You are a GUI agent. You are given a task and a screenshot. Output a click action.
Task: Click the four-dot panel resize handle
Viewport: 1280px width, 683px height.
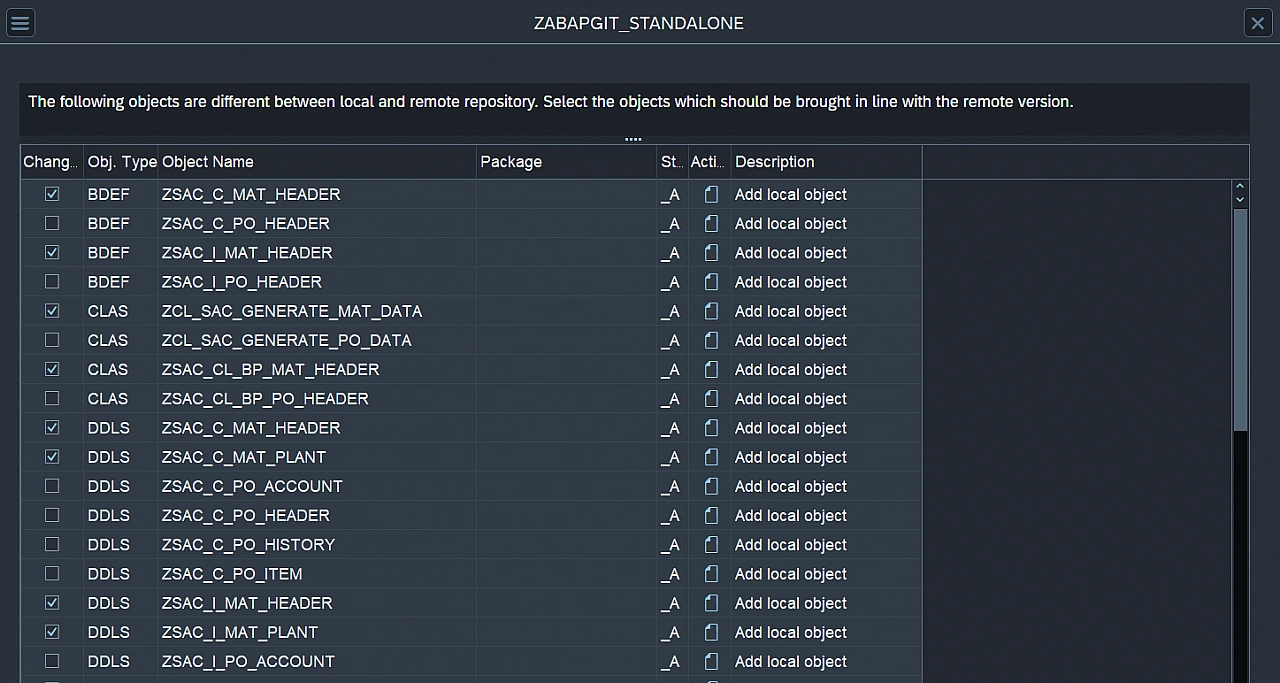(633, 139)
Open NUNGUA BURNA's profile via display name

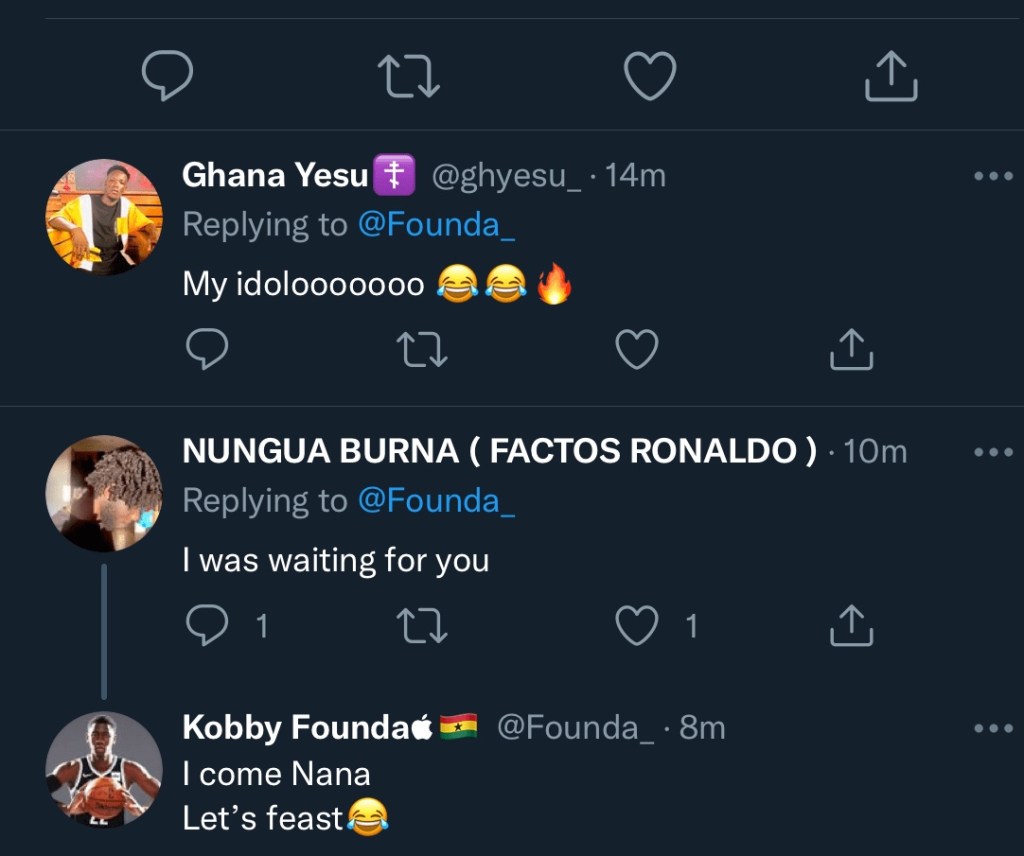(499, 452)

Your instructions
Rewrite the records above, substituting "username" for "display name" and keeping everything else unchanged. Leave the pictures out.

Complete response
You are a GUI agent. You are given a task and a screenshot. Output a click action.
Task: Click the four-dot panel resize handle
Viewport: 1280px width, 683px height.
(633, 139)
Open NUNGUA BURNA's profile via username

(499, 452)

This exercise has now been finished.